## Records for the exercise
══════════════════════════════

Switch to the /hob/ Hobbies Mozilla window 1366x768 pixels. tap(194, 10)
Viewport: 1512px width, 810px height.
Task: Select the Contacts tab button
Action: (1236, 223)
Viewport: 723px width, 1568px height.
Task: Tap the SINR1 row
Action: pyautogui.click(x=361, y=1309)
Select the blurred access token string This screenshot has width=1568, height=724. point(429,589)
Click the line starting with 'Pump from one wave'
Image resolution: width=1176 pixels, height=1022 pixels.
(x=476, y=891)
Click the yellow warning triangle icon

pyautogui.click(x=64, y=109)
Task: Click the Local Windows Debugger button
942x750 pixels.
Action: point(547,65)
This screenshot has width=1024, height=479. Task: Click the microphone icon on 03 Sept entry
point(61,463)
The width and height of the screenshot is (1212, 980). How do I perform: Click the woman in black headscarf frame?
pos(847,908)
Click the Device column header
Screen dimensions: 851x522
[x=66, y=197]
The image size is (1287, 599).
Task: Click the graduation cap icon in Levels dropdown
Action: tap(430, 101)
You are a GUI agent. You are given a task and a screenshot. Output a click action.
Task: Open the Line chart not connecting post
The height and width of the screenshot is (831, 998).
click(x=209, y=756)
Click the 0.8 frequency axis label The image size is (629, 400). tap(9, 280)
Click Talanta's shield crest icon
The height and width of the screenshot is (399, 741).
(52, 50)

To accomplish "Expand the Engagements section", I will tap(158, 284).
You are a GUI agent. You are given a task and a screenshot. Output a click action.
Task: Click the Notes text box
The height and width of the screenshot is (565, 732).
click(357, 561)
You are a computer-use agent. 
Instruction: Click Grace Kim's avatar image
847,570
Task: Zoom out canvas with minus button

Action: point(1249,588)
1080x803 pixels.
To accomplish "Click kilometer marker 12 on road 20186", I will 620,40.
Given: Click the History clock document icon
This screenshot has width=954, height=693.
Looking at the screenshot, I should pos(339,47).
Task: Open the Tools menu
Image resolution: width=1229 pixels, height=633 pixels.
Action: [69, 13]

══════════════════════════════

## Exercise directions
Your task is to write out the lines from the one with "Click Talanta's shield crest icon" through the end of the records, exactly and with nothing added.

## Solution
Click Talanta's shield crest icon
The height and width of the screenshot is (399, 741).
(52, 50)

To accomplish "Expand the Engagements section", I will tap(158, 284).
You are a GUI agent. You are given a task and a screenshot. Output a click action.
Task: Click the Notes text box
The height and width of the screenshot is (565, 732).
click(357, 561)
You are a computer-use agent. 
Instruction: Click Grace Kim's avatar image
847,570
Task: Zoom out canvas with minus button

Action: point(1249,588)
1080x803 pixels.
To accomplish "Click kilometer marker 12 on road 20186", I will 620,40.
Given: Click the History clock document icon
This screenshot has width=954, height=693.
Looking at the screenshot, I should pos(339,47).
Task: Open the Tools menu
Image resolution: width=1229 pixels, height=633 pixels.
Action: [69, 13]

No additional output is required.